Nella lista figurano invece diversi nuovi innesti, tra cui Grabara, Celik, Kolo Muani, Alajbegovic, Vicario, Lucumi, Woltemade e Sarr.
Da segnalare la presenza di Cabal, nonostante le recenti voci di mercato che lo vedevano in possibile partenza. Il debutto europeo dei bianconeri è fissato per giovedì 17 settembre all'Allianz Stadium, dove la squadra affronterà gli olandesi del NEC Nijmegen.
Esclusioni e nuovi volti nella lista UEFA
L'assenza congiunta di Thuram e Zhegrova, insieme a Milik, Rugani ed Ekhator, rappresenta il fulcro della comunicazione. Se per Thuram l'esclusione è chiaramente legata all'infortunio e al conseguente intervento al ginocchio, per gli altri quattro calciatori non sono state fornite motivazioni specifiche nella comunicazione ufficiale. L'inclusione di Cabal, malgrado le speculazioni di mercato, conferma la sua disponibilità per la competizione.
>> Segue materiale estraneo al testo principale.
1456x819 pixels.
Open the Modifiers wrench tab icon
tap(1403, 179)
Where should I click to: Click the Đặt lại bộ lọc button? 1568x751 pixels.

La lista definisce il gruppo di giocatori su cui il tecnico potrà fare affidamento per affrontare le sfide dell'Europa League, a partire dalla gara inaugurale in casa.
Contesto della formazione della rosa
La definizione della lista UEFA è stata frutto di un'attenta valutazione, come già evidenziato il 19 agosto. In quel periodo, la società gestiva una rosa ampia di 30 giocatori, situazione che richiedeva scelte ponderate. A ciò si sommavano i parametri finanziari del settlement agreement, la cui influenza sulla composizione definitiva sarebbe stata chiara solo post-mercato. Un'ulteriore complessità derivava dalla limitata disponibilità di calciatori formati nel club: la Juventus poteva annoverare solo due elementi non centrali, e tra i profili di spicco, solo Kenan Yildiz rientrava nella cosiddetta Lista B.
Tali condizioni avevano già suggerito l'esclusione di diversi nomi, indipendentemente dagli aspetti economici, sottolineando le sfide nella gestione di una rosa così vasta e soggetta a specifiche normative UEFA.